Comunidade CENPEC e voluntariado

A diretora de Tecnologias Educacionais do CENPEC Educação, Maria Amabile Mansutti, chama a atenção para o fato de a parceria com a Fundação Tide Setubal inserir-se na inovação trazida pela Comunidade CENPEC.

“A Comunidade CENPEC é uma ideia que vem sendo pensada, há algum tempo, pela Diretoria de Tecnologias Educacionais. O trabalho de mais de 30 anos permitiu ao CENPEC Educação acumular experiências e conhecimentos importantes para escolas, professores e gestores. Esse grande capital foi construído por um corpo técnico dedicado, formado não apenas pelos profissionais que hoje atuam nos projetos e pesquisas, mas por todos que passaram pela instituição e ainda mantêm com ela fortes vínculos de reconhecimento e amizade”, diz Maria Amabile.

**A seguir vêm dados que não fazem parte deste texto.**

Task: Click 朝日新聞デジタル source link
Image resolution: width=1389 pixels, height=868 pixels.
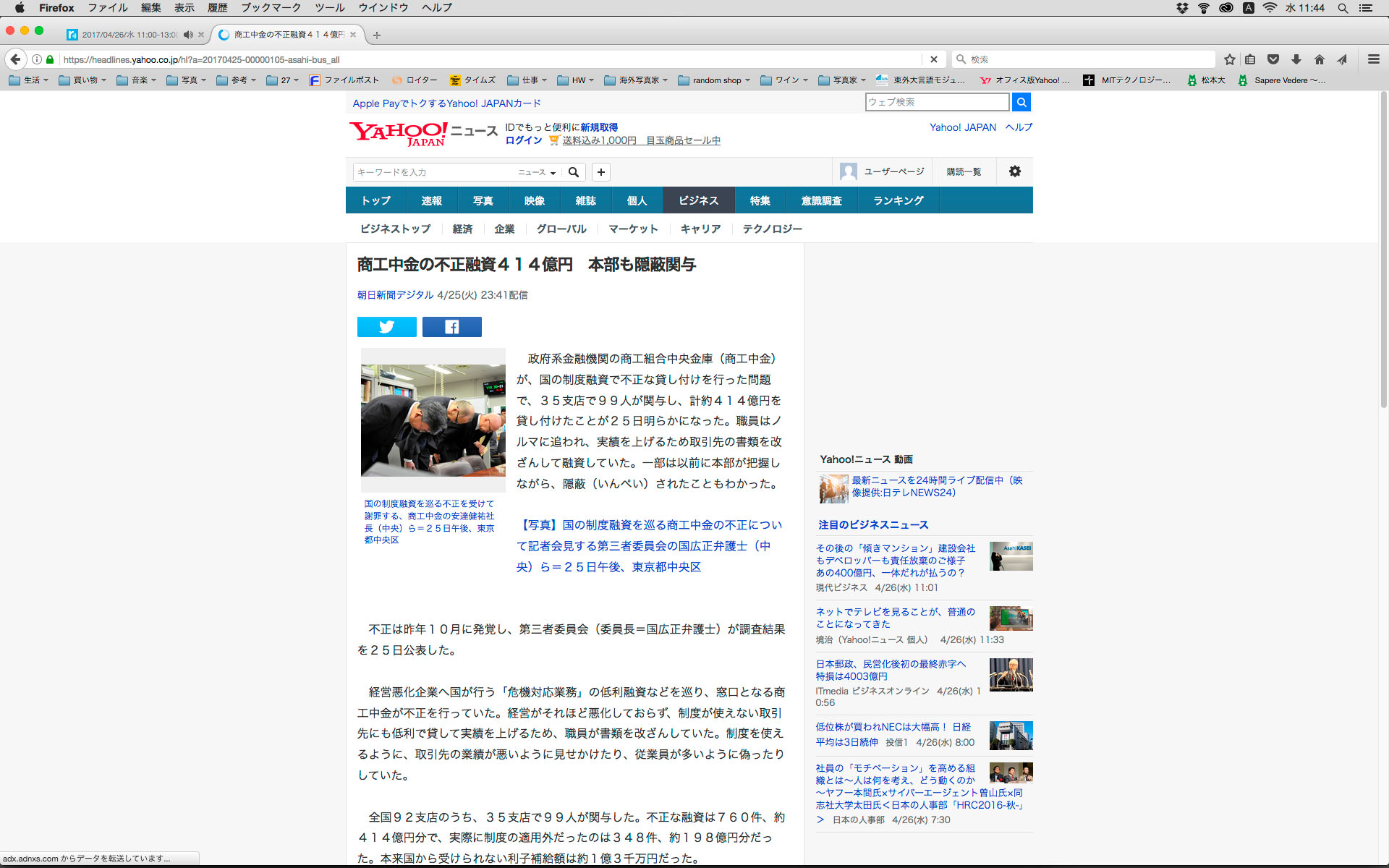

Segundo ela, todos esses profissionais unem-se em prol de uma causa: assegurar aprendizagem a todos os estudantes das escolas públicas. Dessa maneira, a Comunidade CENPEC é constituída por um grupo de educadores vinculados à instituição que se oferecem como mediadores para levar a experiência e conhecimento acumulados no CENPEC Educação para outros educadores, estudantes e famílias.

“A Comunidade CENPEC nasce dessas ideias, usando para isso recursos tecnológicos atuais. A situação de distanciamento social que enfrentamos e o aceno da Fundação Tide Setubal foi a oportunidade que nos levou a torná-la realidade”, esclarece Maria Amabile.

A carta-convite enviada pelo CENPEC Educação ao grupo de pessoas que hoje são voluntárias na ação no Jardim Lapenna deixa claro que esta é a primeira ação da iniciativa, que poderá e deverá inspirar outros projetos envolvendo a Comunidade CENPEC.

“Ao mesmo tempo que reconhecemos a importância de oferecer nossos conhecimentos, vemos também que é uma grande oportunidade para aprendermos. Quando convidamos nossas colegas para participarem da experiência de alfabetização no Jardim Lapenna, a aceitação foi imediata, e elas indicaram profissionais de outras instituições interessados em participar. A aproximação da escola com as famílias desafia-nos há muito tempo. Com essa iniciativa, estamos enfrentando mais de perto esse desafio”, comenta a diretora de Tecnologias Educacionais.

Maria Amabile Mansutti.

A experiência com a Escola Pedro Moreira inaugurou a Comunidade CENPEC, e temos certeza de que será inspiradora de outras ações. A Tide Setubal e o CENPEC Educação têm uma forte identidade em relação aos propósitos que orientam sua atuação: combate às desigualdades e promoção da equidade.

Assim, pensamos que instituições que defendem a educação pública precisam unir forças, somar, oferecer o que têm de melhor para enfrentar o que estamos vivendo. Os estudantes das escolas públicas não estão tendo assegurados seus direitos de aprender, e isso terá consequências negativas e aumento das desigualdades.

Como educadores, temos o dever de buscar saídas para minimizar o problema. É hora de estabelecer parcerias para enfrentarmos juntos os desafios de hoje e os que virão com o retorno à escola, que certamente serão grandes.”